• Belge:
---+---

Daralan deniz coğrafyaları, ticareti durdurma veya hızlandırma yeteneği sunduklarından, jeopolitik güç anlamına gelirler. Emperyalizmin, bu noktaları -sahiplenircesine- baskıda tutmasının nedeni, jeopolitik gücü asıl sahiplerine kullandırtmamaktır. Doğu Akdeniz’in jeopolitik gücü; biri “Avro-Türk” eklemi, diğeri de “Afro-Arap” eklemi olmak üzere iki ayrı noktada birikmiştir. “Avro-Türk” eklemi dediğimiz yer, Türk Boğazları ve devamındaki dar bir deniz olan Adalar (Ege) Denizi’dir. Anlayacağınız, Doğu Akdeniz’de jeopolitik gücün zirvesindeki Türkiye, Yunanistan ve Mısır’ın yanında İsrail, Suriye, Lübnan veya Libya’nın jeopolitik potansiyelleri, sanılanın aksine, son derece düşüktür. Bugün, 5.000 yıllık kritik ticaret yolu olan “Afro-Arap” eklemini inceleyelim.

Jeopolitik devrim niteliğinde bir Kızıldeniz-Akdeniz kanalı açma fikri, tarihte ilk defa, MÖ 610’da, yani 2.633 yıl ortaya çıktı. Mısır’ın ünlü Firavunu II. Neko, Hint Okyanusu-Akdeniz ticaretini hızlandırmak amacıyla, Süveyş’i Nil Nehri’nin Pelusium koluna bağlamak için bir kanal inşasını başlatmışsa da, Doğu Akdeniz savaşları, “Neko Kanalı Projesi”nin iptal edilmesine yol açtı.

---+---

• Veri bölümü:
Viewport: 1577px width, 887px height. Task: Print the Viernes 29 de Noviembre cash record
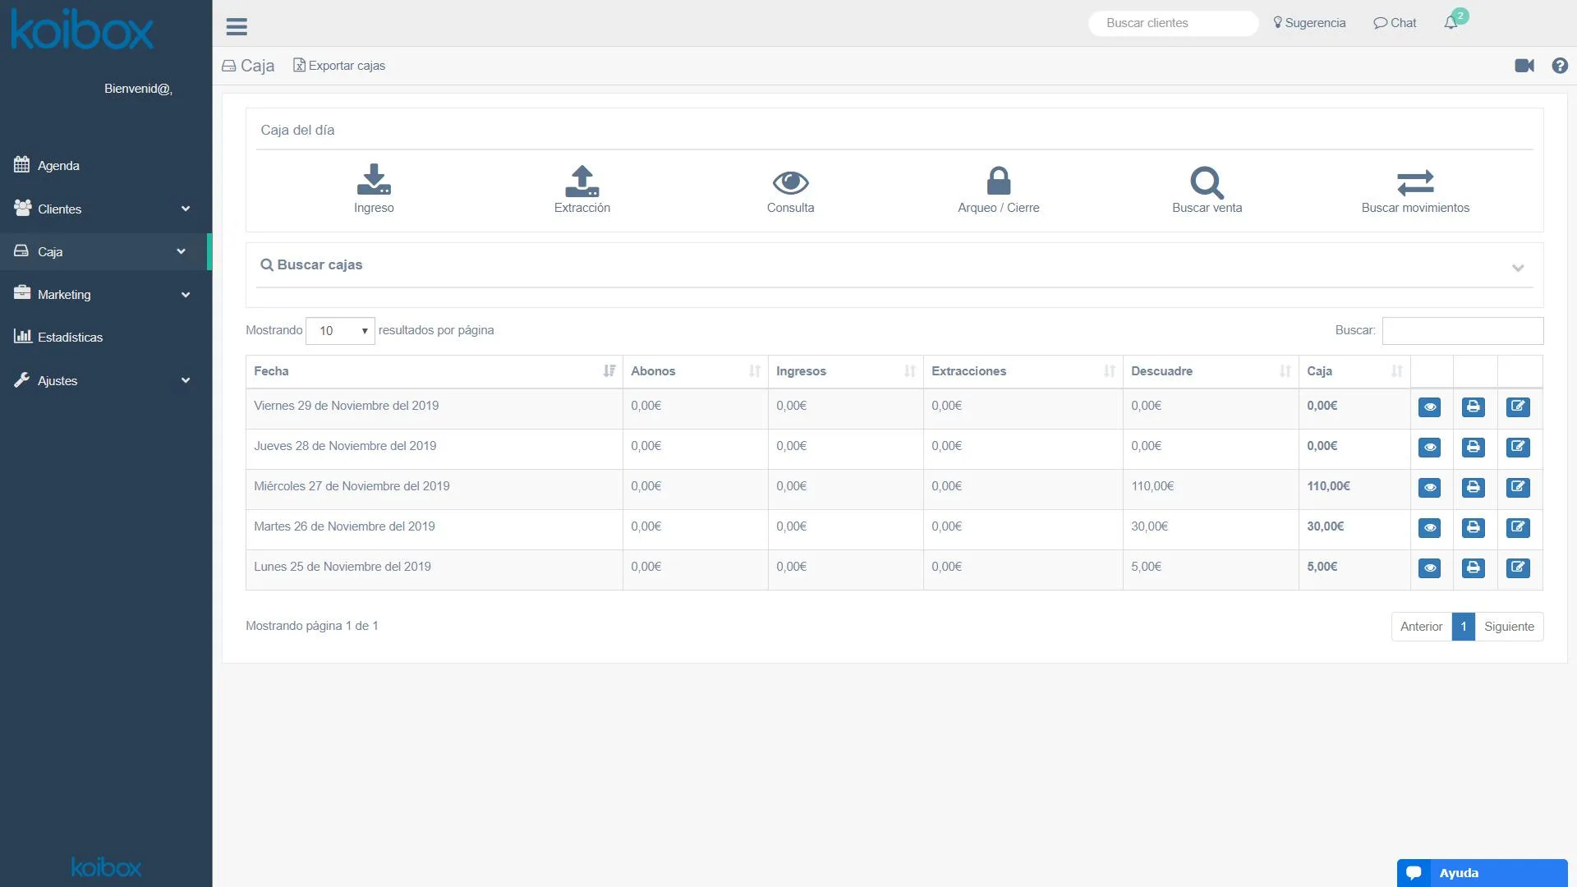point(1474,407)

---+---

• Alıştırma yönergeleri:
1. Doğu Akdeniz metnine göre, Süveyş'i Nil Nehri'nin Pelusium koluna bağlayacak kanalın inşasını hangi firavun başlattı?
2. Doğu Akdeniz metninde "Jeopolitik devrim niteliğinde" ifadesinden "edilmesine yol açtı." ifadesine kadar olan kısmı hiçbir değişiklik yapmadan döndürün.
3. Doğu Akdeniz metnini, son cümlesinden sonra gelecek kısmı yazarak sürdürün.

• Verilen yanıtlar:
1. Mısır Firavunu II. Neko.

2.
Jeopolitik devrim niteliğinde bir Kızıldeniz-Akdeniz kanalı açma fikri, tarihte ilk defa, MÖ 610’da, yani 2.633 yıl ortaya çıktı. Mısır’ın ünlü Firavunu II. Neko, Hint Okyanusu-Akdeniz ticaretini hızlandırmak amacıyla, Süveyş’i Nil Nehri’nin Pelusium koluna bağlamak için bir kanal inşasını başlatmışsa da, Doğu Akdeniz savaşları, “Neko Kanalı Projesi”nin iptal edilmesine yol açtı.

3.
MÖ 250’de, Batlamyus Firavunları, Kızıldeniz’de mal taşıyan 4.000 Mısır gemisinin Süveyş’e getirdiği malların Akdeniz’e kolayca taşınmasını sağlayacak bu kanalın açılmasına niyet ettiyseler de, bunu önleyen alternatif proje: “Deve Projesi” oldu. Yanlış duymadınız, bildiğiniz hörgüçlü deveden bahsediyorum. O dönemde, Mısır’ın Arabistan’dan satın aldığı on binlerce Arap devesi, sıcak ortamda, tam yüklü olarak 130 kilo taşıma kapasitesiyle, 25-30 kilometrede bir mola vererek günde 100 kilometre gidebildiği için ekonomik bulunarak “kanal”a tercih edildi. Mısır’da “deve”, Nil deltası ile Kızıldeniz arasında, kendisine su geçidi bulamayan toprak yolun vazgeçilmez bir unsuru hâline geldi. MS 3. yüzyılda, devenin Mısır’dan tüm Kuzey Afrika’ya yayılıp Sahra Çölü’ndeki ticaretin de yegâne taşıma aracına dönüşmesi, kuzey-güney yönlü bir kanalın gereksiz olduğu düşüncesine hizmet etti.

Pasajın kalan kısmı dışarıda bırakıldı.